● **Aufgabe A**
Führe alle Angaben auf, die der Textauszug zu Modell, Zustand und Nutzung von Guido Bellbergs VW Bus macht.
● **Aufgabe B**
Zitiere aus den Einträgen wörtlich den Abschnitt von der Zeile mit "Identify the location of HELP." bis einschließlich der Zeile mit "center [709, 679].".

● **Textauszug**
• • • • •
Guido Bellbergs Bulli: VW Bus T4 zu verkaufen - WELT

2022-07-01 21:06:55 By : Mr. yuanfei zhou

W ie wahrscheinlich viele meiner Leser auch, bin ich supergut darin, Autos (und andere tolle Gegenstände) zu kaufen, aber weniger gut darin, sie auch wieder zu verkaufen. Nicht, weil ich irgendeine seltsame Sammelleidenschaft hätte, sondern schlichtweg, weil ich zu ehrlich bin. Außerdem quassele ich zu viel, eine Kombination, die die Leute misstrauisch macht.

In den letzten zwei Wochen versuchte ich, meinen alten VW Bus zu verkaufen, einen absolut ehrlichen T4 Facelift mit keinerlei sichtbarem Rost, unter anderem, weil ich den Wagen nur im Sommer benutzt hatte.
• • • • •
● **Verfügbare Einträge**
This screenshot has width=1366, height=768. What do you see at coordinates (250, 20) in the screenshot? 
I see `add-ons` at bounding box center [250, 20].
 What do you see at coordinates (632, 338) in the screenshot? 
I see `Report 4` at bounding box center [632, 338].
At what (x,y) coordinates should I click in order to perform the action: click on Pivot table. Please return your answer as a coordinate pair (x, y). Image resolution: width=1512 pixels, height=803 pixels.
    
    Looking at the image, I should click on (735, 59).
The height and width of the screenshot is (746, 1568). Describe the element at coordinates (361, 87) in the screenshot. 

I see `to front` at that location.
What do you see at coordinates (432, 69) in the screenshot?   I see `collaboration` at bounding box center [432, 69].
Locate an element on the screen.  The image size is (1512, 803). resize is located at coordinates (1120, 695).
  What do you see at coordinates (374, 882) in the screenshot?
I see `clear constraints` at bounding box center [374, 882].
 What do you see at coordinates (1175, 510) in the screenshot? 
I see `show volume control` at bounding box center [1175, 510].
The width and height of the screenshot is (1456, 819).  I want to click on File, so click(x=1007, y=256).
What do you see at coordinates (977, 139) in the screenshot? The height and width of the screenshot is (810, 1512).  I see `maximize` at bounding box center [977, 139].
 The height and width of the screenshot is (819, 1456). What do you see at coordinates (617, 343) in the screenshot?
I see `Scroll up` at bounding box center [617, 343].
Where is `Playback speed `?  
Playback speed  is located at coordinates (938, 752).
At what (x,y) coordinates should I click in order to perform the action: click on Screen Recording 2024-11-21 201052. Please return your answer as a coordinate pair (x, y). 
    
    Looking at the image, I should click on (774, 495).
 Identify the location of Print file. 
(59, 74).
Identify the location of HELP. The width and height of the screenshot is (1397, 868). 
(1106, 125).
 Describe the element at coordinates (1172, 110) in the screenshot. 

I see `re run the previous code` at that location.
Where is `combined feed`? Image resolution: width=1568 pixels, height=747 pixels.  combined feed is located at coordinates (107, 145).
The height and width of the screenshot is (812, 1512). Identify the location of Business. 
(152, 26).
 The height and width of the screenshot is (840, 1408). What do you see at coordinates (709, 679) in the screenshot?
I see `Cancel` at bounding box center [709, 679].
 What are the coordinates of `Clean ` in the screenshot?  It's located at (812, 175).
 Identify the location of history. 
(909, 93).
• • • • •
● **Ergebnis A**
- alter VW Bus
- T4 Facelift
- absolut ehrlich
- keinerlei sichtbarer Rost
- nur im Sommer benutzt

● **Ergebnis B**
Identify the location of HELP. The width and height of the screenshot is (1397, 868). 
(1106, 125).
 Describe the element at coordinates (1172, 110) in the screenshot. 

I see `re run the previous code` at that location.
Where is `combined feed`? Image resolution: width=1568 pixels, height=747 pixels.  combined feed is located at coordinates (107, 145).
The height and width of the screenshot is (812, 1512). Identify the location of Business. 
(152, 26).
 The height and width of the screenshot is (840, 1408). What do you see at coordinates (709, 679) in the screenshot?
I see `Cancel` at bounding box center [709, 679].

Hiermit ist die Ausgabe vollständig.